Because it is a drawn medium, anime tells stories that requires live-action to splurge on special effects. Think about the Lord of the Rings movies and their extreme sets and computer animation. Middle Earth took a lot of effort to create on the screen. Contrast this with what a painting can do. Anime enjoys the “suspension of disbelief” that movies have to work at achieving. Because movies feature living people, we have to stretch our ability to believe what we see. However, anime, because it doesn’t seek to replicate reality, enjoys more leeway. We can believe weird stuff when it is drawn easier than if it was live. We expect reality– and anything that looks real–to behave in certain ways. Violating those ways can shock us out of a story. Books and movies have to work hard at building worlds that can have odd stuff, like magic, without shocking us out of the story. Anime and comics can blast us without too much worry.
Anime’s techniques contains its weakness…at least for America. Because Americans associate animation with childhood, anime has limited appeal. And this limited appeal limits the type of stories that make it to the United States. Teens and twenty-somethings dominate anime’s US audience. This means companies send stories that appeal to this limited audience. This forces the medium into a niche that has proven difficult to escape. In turn, this also encourages lower quality storytelling. Expansive adult stories, like Ghost in the Shell, are rare because American adults are not socialized to view anime as a valid storytelling medium.

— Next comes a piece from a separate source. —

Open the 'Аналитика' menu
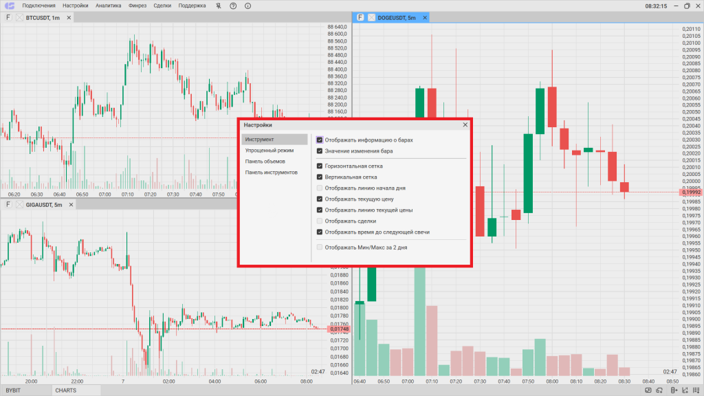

Certain stories fit best in certain media. The elements of the story may be best handled by the techniques of a certain medium. Take Lord of the Rings. Because of the themes and general believable nature of Middle Earth, the story favored movies. There is a bad cartoon of The Hobbit. Now, imagine One Piece as a movie. I really can’t see the odd world translating well to live-action. It would lose what makes One Piece One Piece.
The main point to take away from this is the separation of story and medium. Anime isn’t the stories. Anime is the method of telling those stories.
References
Halsall, J. (2004). The Anime Revelation: How I Learned to Love Japanese Animation and Changed Our Teen Video Collection Forever. School Library Journal, 50(8), S6.
Watson, L. C. (2001). Japanimation: breaking down the boundaries. Art Business News, 28(4), 72-74.